Thursday, Jul. 26, 2007
Federal judge orders government to pay more than $100M to wrongfully imprisoned men
The Associated Press reported earlier today that U.S. District Judge Nancy Gertner ordered the government to pay $101.7 million to four men and their families who spent many years in prison for a 1965 murder that they did not commit.
Government lawyers had argued that the FBI was not liable for the four men’s wrongful imprisonment because the agency was not required to share documents and information with state prosecutors or defense lawyers.
“The FBI's misconduct was clearly the sole cause of this conviction," Gertner remarked. “The government's position is, in a word, absurd. She continued, “No lost liberty is dispensable. We have fought wars over this principle.
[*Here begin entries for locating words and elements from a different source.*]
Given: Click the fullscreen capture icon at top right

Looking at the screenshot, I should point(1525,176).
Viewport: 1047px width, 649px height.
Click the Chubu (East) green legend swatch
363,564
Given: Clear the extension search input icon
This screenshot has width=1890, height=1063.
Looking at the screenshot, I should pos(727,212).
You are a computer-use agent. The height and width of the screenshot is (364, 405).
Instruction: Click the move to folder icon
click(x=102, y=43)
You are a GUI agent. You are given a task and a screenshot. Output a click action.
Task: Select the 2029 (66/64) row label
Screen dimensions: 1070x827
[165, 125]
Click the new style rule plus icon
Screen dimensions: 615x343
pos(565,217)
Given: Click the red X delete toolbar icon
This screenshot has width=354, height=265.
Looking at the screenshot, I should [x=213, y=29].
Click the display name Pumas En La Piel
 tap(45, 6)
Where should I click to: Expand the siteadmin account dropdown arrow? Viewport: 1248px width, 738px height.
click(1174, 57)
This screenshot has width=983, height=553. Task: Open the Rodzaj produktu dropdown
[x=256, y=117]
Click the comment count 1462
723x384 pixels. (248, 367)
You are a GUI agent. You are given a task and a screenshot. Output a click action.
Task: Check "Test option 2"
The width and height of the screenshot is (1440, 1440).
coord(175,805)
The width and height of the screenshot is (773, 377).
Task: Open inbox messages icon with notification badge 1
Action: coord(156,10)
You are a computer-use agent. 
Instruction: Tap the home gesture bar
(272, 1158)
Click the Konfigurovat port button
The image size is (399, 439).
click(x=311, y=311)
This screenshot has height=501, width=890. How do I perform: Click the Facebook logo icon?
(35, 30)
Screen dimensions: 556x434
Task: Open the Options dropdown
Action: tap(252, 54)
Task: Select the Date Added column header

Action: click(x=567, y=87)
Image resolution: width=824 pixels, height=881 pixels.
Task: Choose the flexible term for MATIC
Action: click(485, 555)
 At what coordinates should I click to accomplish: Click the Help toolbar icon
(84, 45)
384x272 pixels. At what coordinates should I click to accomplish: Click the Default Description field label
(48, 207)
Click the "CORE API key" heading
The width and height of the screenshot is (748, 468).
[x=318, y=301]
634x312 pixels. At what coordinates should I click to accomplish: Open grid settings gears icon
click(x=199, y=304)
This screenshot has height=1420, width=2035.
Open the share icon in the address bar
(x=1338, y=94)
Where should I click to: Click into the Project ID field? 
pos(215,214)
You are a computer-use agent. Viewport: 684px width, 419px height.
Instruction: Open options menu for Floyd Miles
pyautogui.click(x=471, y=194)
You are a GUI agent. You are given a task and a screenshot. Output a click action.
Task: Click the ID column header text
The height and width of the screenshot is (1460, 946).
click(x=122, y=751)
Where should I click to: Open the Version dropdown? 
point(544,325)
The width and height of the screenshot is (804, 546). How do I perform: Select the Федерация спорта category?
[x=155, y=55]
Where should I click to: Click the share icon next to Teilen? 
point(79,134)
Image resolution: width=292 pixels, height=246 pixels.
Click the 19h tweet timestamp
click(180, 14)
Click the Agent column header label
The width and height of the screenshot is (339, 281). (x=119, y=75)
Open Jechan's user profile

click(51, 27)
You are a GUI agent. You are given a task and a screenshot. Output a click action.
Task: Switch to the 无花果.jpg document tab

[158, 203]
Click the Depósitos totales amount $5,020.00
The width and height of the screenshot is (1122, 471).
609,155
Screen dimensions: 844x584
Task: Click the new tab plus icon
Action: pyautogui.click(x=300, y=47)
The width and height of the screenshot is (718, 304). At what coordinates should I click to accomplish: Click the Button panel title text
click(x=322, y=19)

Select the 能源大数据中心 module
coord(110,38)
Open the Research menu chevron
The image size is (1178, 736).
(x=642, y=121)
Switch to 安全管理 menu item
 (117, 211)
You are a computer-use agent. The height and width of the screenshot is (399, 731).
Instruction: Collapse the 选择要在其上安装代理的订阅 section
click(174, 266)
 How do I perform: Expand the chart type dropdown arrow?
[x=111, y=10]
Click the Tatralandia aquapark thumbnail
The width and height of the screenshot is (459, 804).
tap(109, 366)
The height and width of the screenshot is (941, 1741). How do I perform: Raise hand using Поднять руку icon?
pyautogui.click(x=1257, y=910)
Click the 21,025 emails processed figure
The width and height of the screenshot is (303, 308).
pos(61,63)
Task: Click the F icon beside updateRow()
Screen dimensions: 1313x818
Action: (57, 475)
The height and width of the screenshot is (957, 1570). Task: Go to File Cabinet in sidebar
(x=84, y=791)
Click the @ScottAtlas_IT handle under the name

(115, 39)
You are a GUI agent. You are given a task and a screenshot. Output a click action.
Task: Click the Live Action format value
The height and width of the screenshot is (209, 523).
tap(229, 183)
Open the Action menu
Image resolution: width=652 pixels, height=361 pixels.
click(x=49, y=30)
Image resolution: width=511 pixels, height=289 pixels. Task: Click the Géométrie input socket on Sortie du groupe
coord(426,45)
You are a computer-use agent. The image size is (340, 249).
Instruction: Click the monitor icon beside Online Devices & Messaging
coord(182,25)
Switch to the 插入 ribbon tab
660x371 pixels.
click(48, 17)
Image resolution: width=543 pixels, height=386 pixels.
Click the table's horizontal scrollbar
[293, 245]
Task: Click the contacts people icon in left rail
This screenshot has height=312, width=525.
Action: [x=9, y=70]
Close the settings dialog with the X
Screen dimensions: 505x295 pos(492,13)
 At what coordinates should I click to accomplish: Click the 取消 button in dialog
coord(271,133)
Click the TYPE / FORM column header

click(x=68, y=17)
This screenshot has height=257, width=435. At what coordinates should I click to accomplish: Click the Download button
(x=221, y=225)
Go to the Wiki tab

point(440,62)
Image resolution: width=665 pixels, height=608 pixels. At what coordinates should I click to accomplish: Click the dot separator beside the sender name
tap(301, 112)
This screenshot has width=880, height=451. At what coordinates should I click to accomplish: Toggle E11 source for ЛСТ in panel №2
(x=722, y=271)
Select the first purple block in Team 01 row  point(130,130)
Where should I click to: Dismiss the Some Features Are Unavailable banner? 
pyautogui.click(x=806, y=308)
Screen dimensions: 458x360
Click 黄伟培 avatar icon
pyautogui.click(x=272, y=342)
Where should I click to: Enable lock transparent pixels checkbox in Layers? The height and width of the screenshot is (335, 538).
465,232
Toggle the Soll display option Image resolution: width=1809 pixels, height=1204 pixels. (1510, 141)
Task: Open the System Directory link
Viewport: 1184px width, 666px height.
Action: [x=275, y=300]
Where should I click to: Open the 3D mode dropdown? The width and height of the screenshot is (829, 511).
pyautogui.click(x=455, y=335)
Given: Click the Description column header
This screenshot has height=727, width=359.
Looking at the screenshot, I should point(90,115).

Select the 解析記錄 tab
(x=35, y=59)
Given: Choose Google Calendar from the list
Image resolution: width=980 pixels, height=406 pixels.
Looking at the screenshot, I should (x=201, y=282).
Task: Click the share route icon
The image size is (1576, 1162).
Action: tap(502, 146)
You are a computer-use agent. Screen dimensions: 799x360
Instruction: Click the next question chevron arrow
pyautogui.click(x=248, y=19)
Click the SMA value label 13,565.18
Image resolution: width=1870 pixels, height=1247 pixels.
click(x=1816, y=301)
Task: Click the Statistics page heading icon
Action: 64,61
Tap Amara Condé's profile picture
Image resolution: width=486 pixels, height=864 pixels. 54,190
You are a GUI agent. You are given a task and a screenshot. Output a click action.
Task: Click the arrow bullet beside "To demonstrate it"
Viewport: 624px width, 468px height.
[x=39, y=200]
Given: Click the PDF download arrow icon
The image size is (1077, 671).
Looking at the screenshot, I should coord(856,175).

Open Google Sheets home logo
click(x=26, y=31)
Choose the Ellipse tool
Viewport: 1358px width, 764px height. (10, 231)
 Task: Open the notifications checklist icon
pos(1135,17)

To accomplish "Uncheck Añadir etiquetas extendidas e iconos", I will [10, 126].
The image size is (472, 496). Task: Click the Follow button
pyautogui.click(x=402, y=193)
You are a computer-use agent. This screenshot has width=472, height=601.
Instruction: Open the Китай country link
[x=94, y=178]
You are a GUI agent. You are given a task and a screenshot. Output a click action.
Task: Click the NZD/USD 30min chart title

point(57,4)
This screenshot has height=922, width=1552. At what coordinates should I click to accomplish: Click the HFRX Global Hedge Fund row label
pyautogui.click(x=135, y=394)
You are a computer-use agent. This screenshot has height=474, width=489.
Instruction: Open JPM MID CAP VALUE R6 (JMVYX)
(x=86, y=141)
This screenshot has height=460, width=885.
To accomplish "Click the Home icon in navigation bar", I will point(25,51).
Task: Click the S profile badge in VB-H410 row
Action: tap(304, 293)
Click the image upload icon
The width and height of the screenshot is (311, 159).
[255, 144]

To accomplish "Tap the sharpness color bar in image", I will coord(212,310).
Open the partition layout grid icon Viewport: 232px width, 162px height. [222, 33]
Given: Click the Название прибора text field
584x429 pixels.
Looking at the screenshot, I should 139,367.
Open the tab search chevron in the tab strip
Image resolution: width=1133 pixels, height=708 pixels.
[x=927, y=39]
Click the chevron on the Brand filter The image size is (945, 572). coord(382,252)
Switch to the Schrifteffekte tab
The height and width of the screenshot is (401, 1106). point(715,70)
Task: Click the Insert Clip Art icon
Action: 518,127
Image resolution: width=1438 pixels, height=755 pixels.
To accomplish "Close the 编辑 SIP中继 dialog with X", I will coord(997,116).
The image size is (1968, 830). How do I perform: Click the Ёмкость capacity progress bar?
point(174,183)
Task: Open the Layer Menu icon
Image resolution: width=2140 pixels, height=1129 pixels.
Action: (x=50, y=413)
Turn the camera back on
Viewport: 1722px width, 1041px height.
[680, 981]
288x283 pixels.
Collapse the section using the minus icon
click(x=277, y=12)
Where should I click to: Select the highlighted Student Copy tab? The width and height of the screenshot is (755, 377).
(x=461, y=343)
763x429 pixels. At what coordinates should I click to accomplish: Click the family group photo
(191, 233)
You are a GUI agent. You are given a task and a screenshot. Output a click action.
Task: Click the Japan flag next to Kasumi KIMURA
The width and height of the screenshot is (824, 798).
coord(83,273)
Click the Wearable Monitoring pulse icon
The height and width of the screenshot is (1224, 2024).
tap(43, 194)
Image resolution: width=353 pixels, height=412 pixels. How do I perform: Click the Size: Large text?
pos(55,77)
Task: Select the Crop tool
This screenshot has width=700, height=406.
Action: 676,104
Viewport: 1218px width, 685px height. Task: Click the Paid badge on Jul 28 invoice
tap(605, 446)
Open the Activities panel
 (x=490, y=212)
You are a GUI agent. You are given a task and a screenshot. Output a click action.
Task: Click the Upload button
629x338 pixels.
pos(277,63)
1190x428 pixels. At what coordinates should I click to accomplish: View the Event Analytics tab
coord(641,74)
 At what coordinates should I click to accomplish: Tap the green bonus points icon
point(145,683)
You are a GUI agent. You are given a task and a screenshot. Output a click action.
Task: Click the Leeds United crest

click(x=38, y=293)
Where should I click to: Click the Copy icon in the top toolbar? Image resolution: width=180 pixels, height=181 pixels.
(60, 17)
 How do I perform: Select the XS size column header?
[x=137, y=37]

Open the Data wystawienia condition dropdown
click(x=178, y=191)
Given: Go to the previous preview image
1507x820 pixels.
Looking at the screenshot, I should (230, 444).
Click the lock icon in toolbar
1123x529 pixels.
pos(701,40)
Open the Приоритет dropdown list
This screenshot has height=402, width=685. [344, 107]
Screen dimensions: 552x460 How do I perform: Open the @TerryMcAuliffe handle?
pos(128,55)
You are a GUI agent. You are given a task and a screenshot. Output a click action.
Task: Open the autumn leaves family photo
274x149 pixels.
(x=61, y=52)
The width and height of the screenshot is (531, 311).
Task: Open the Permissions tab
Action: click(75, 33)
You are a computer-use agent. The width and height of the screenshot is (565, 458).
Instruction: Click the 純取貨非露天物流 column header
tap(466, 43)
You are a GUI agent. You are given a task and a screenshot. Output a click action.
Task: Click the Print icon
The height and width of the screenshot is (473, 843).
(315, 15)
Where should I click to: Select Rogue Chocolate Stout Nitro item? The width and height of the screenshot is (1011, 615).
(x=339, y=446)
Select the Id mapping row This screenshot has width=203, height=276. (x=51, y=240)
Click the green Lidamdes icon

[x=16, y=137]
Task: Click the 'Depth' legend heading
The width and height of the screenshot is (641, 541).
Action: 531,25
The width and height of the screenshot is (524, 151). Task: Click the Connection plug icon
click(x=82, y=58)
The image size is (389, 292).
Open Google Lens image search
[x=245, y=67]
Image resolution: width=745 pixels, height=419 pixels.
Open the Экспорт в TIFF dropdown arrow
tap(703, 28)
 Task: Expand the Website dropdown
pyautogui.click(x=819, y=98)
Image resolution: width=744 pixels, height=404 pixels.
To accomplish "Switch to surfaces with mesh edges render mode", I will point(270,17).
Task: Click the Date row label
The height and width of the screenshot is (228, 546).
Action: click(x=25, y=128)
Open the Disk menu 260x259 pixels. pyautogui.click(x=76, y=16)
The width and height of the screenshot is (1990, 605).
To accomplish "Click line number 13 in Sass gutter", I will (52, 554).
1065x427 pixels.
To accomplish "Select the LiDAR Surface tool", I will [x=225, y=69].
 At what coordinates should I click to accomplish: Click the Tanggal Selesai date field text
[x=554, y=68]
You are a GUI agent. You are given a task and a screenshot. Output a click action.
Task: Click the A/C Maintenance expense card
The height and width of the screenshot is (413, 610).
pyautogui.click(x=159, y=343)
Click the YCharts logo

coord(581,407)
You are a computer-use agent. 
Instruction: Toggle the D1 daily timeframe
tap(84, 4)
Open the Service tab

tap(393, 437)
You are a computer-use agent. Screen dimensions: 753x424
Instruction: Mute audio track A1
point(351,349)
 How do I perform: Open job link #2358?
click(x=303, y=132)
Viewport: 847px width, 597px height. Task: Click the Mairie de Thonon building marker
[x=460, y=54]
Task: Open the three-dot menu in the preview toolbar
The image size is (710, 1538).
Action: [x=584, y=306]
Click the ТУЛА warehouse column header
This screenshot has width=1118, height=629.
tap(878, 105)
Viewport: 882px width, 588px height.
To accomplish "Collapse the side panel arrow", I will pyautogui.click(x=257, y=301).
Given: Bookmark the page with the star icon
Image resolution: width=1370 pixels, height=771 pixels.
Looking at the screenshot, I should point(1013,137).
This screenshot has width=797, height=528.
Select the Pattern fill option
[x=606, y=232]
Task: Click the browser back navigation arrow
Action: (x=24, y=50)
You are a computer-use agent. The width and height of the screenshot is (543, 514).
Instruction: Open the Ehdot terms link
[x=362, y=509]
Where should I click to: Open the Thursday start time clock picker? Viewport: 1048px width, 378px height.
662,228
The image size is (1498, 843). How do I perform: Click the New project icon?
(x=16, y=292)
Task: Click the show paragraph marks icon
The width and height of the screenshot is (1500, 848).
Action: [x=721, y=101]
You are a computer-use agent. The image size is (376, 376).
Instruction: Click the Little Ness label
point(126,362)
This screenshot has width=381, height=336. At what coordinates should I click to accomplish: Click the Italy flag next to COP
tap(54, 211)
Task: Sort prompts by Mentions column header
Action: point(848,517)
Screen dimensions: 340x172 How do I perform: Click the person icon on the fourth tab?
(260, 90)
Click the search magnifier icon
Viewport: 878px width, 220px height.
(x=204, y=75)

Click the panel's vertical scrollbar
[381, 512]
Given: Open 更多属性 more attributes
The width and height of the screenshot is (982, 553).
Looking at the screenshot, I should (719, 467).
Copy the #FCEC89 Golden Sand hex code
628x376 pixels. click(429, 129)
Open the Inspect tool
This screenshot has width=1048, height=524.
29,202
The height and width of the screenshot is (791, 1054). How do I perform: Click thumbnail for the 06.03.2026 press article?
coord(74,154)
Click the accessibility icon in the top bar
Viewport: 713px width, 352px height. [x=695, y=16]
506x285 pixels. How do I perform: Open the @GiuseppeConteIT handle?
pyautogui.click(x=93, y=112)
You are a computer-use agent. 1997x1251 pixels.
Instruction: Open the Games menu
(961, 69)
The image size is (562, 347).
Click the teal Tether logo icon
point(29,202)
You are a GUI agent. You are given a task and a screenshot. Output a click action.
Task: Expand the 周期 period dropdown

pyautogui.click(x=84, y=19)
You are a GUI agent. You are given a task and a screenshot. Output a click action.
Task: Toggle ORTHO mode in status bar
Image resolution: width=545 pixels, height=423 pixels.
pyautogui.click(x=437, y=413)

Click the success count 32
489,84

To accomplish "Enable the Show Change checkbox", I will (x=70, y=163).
We are still fighting these wars.”
Randy Chapman, a former chair of the MBA Criminal Law Section Council and current president of the Massachusetts Association of Criminal Defense Lawyers, agreed with Gertner’s ruling.
“The original actions of the government which resulted in these wrongful conditions were inexcusable, and offensive to the fundamental principles of our Constitution," said Chapman. "The prosecutorial misconduct was compounded by the complete indifference to the harm caused to these men and their families once the injustice was uncovered.”
He continued, “It is incomprehensible that the Justice Department did not make any good faith efforts to resolve this matter through settlement prior to trial. Hopefully, the judgment will be satisfied quickly and not be delayed by meritless appeals, and attempts to minimize the horrific consequences of the government's misdeeds.”